La décision a fait l’effet d’une bombe. Le tribunal de commerce de Lyon a prononcé, ce mardi 30 septembre, la liquidation de l’équipementier automobile AMIS (groupe Sifcor), avec une poursuite d'activité jusqu'au 31 octobre. La justice a rejeté l’unique offre de reprise émanant de CMW, un fabricant d’engrenages implanté dans le Rhône, qui s’était engagé à reprendre 146 salariés sur les 191 restants. Pour les syndicats et les acteurs du dossier, c’est l’incompréhension totale. Ce matin, les salariés sont en grève et ont bloqué les entrées et sorties de l’usine AMIS de Montluçon, dans l’Allier.
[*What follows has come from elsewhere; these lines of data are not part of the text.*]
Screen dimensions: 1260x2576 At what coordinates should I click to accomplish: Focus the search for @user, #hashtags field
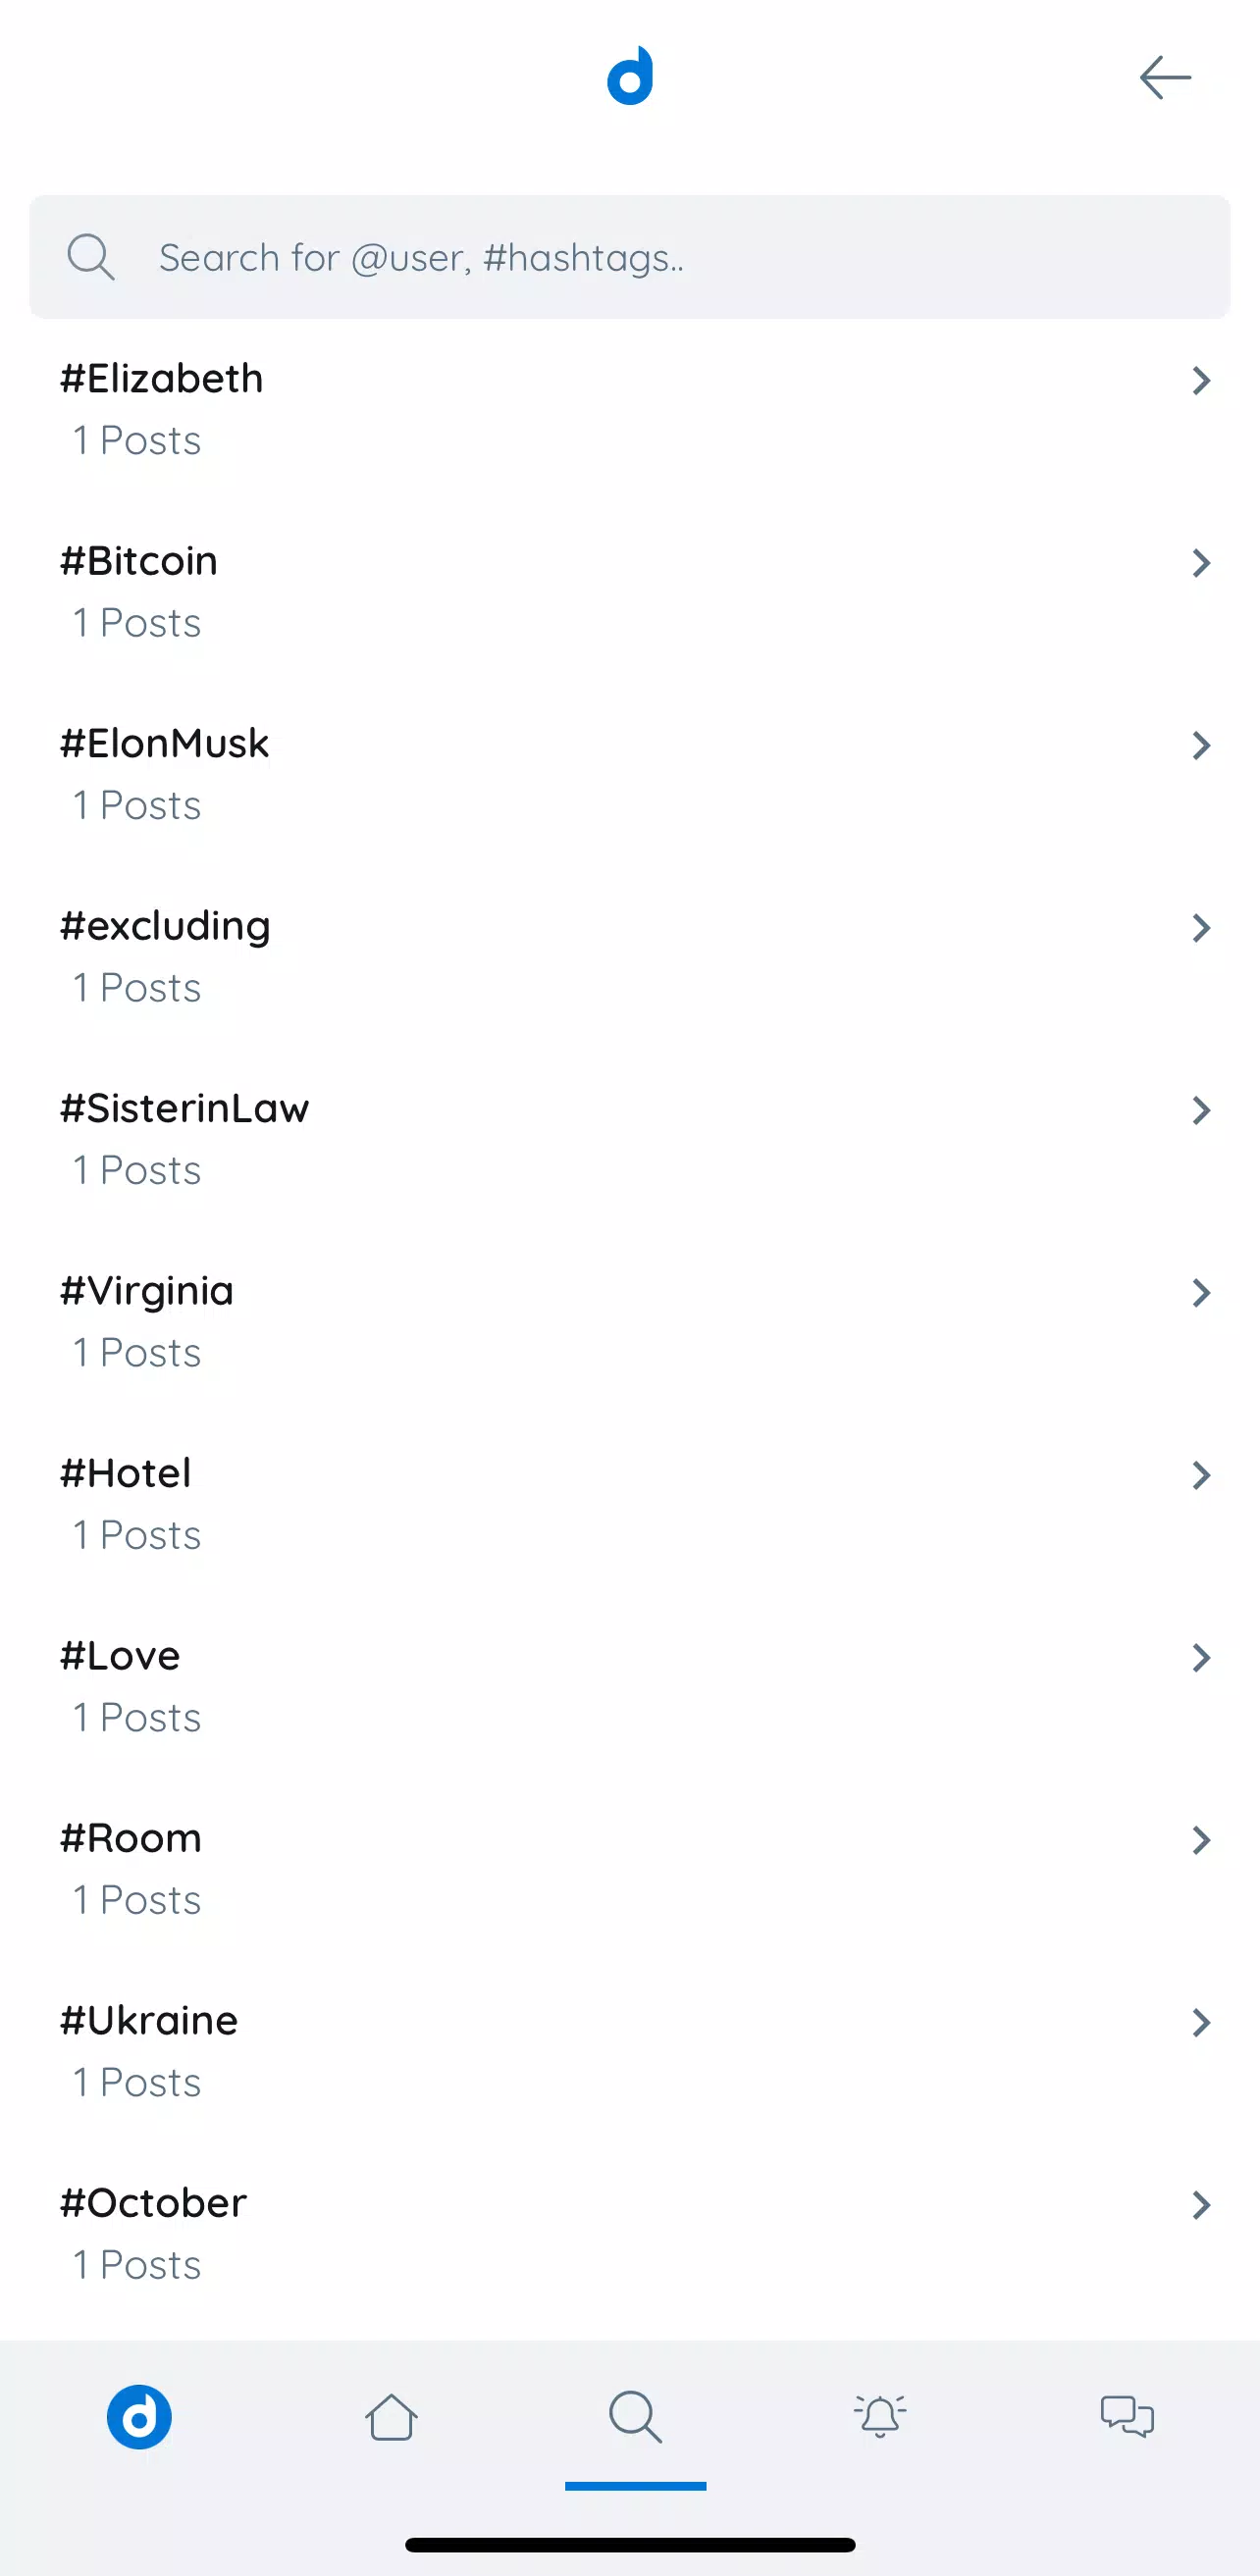point(630,257)
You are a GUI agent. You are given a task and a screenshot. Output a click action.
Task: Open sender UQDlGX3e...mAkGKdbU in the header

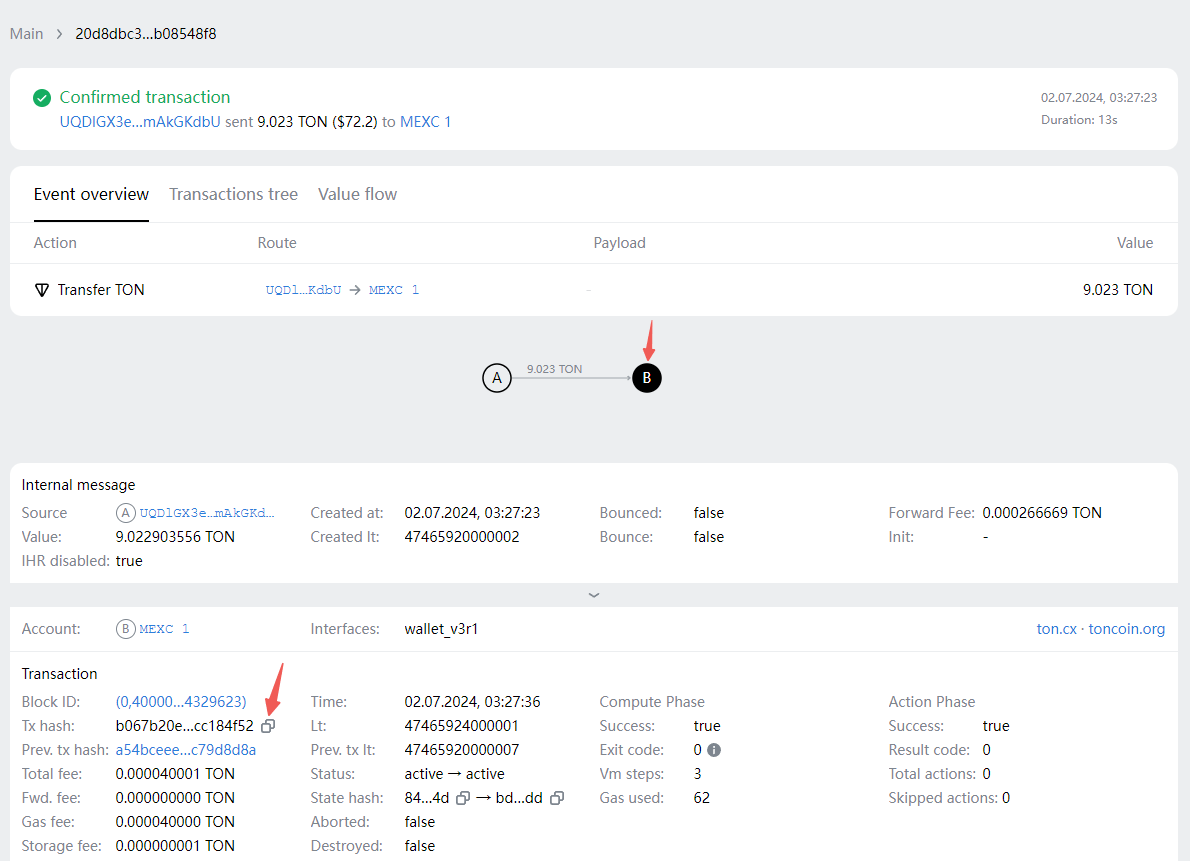click(140, 122)
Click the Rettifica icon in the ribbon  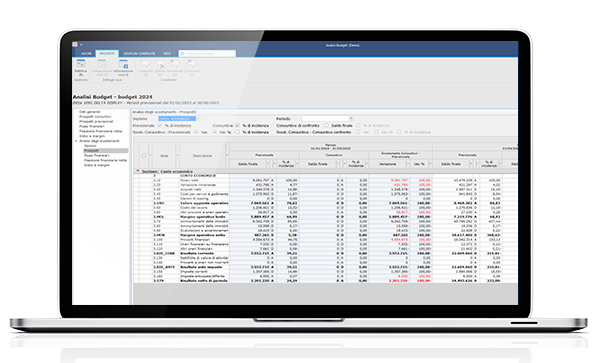pos(81,64)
Face à un effondrement de son carnet de commandes, AMIS, spécialisé dans la fabrication de pignons de différentiels pour l’industrie automobile et notamment Renault et Stellantis, avait été placé en redressement judiciaire fin octobre 2024. Le groupe, implanté également à Guéret dans la Creuse, avait également lancé un important plan de restructuration supprimant plus de la moitié de ses 380 postes. CMW s’était positionné pour reprendre le site de Montluçon et comptait injecter 4 à 5 millions d'euros dans le fonds de roulement pour relancer la machine.
Le groupe lyonnais voulait créer un « centre d’excellence français de l’engrenage » et prévoyait de diversifier les débouchés d’AMIS, trop dépendant du secteur automobile.